There’s a high chance that every developer has experienced the scenario before where during a task they encountered a small issue that sparked their interest. They wanted to investigate it a little bit but ended up digging themselves into a rabbit hole on the internet to figure everything out about it. Truth is that working on your own can more easily cause this, which can lead to spending a significant amount of time on something that might not be worth it. This isn’t necessarily a bad thing and being curious is generally good as a developer, but it is an example of putting an incorrect amount of focus and priority on something.
Pair programming with someone can help avoid this issue by keeping each other in check. If one party notices that the other is getting sidetracked or too much attention is spent on a topic that seems trivial to them, then they can mention it. The other way is also true, namely if one party notices that the other party is treating a certain issue as trivial while they believe that it’s quite complicated.
When there are divided opinions in a pair programming sessions, they will have to be discussed because otherwise, both parties will have a different interpretation of the pace of the session. One will think it too fast-paced, while the other thinks it can go faster. This is unpleasant for everyone involved. This will lead to communication and both parties will have to discuss what the correct pace is, thus discussing whether the current issue at hand is worth the amount of time and effort that they are now putting into it. This way team members will keep each other in check and also result in issues being more properly analyzed and estimated.
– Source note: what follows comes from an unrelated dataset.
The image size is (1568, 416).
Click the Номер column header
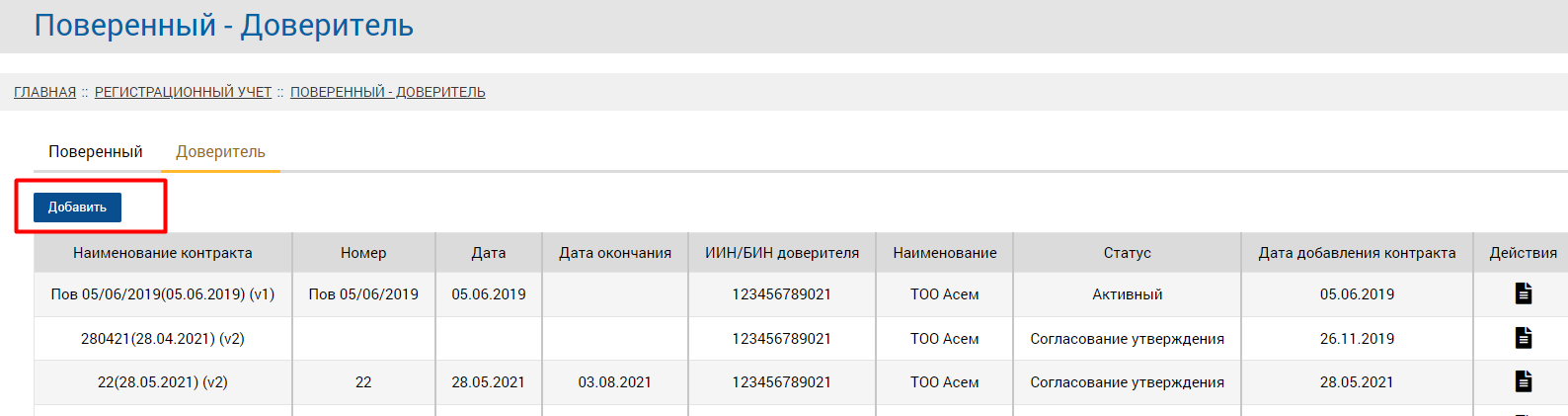pos(363,253)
A more social reason to stimulate the activity of pair programming is that it improves the connection between team members. As mentioned in the other sections, pair programming is really something that happens between two developers. Communication is an essential part of this process. To make the most of pair programming sessions, all parties must be trying their best to get the most out of them for the sake of themselves. If this doesn’t happen, they should therefore communicate it to the other party. This can be done through asking questions, voicing their opinion on the pace of the session, mentioning an overlooked issue, not agreeing with a certain approach and a whole lot of other ways.
To continue smoothly with the sessions, the other party is required to address the feedback and come to an agreement on how to approach it. This could for example be done by means of coming to a conclusion through a two-sided discussion or agreeing on a middle ground solution that satisfies both parties. The only way this can happen is through proper communication. In these moments team members will have to learn how to interact and discuss with each other. Thus in the long term, pair programming will improve the communication and connections between team members.
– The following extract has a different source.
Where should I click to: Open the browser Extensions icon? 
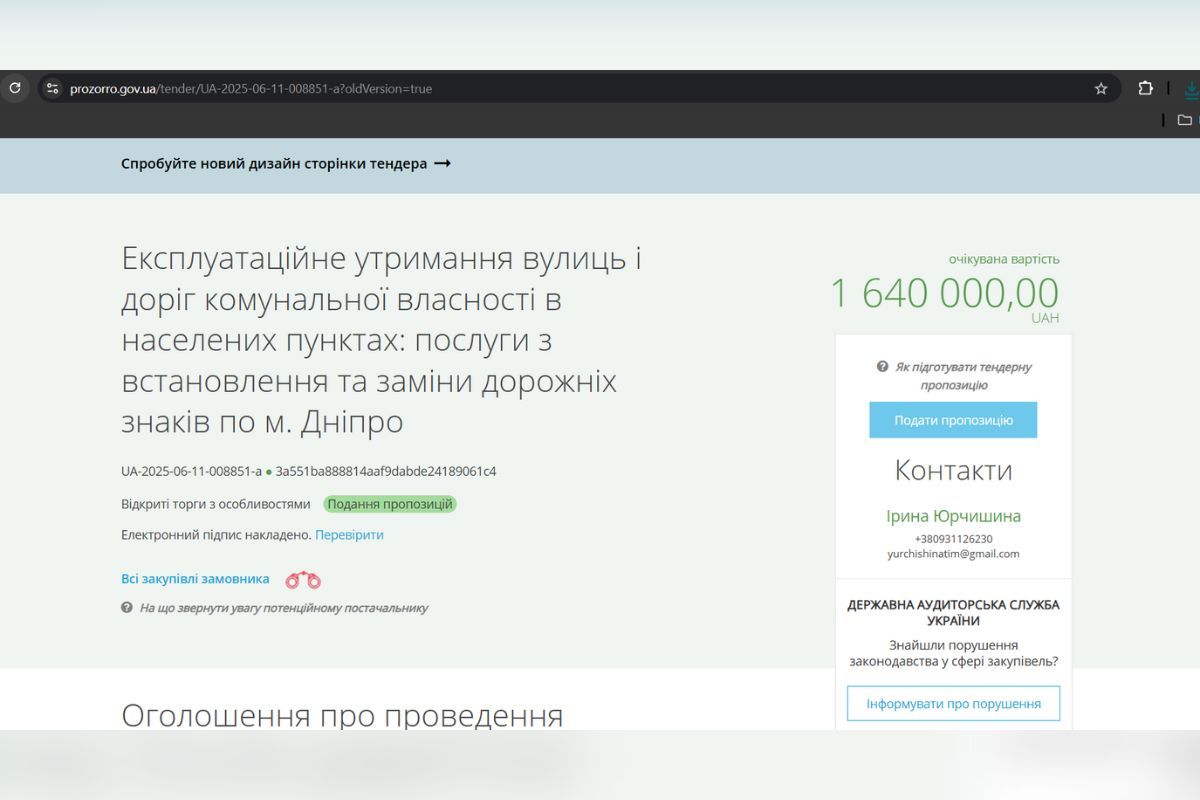tap(1143, 88)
In this article, I went over what the concept of pair programming can do for a team and provided reasons why I think every team should adopt it based on my experience. Knowledge sharing between team members is one of the greatest benefits of applying this concept, as they will be able to learn from each other and come up with more refined solutions together. It’s also a really great addition to personalizing the onboarding of newcomers more suitably while existing team members can use it to keep one another in check during the coding process. For the team as a whole, it means that long term knowledge gaps will become more levelled out, which in turn helps out with the team’s truck factor, and the connections inside the team will be improved.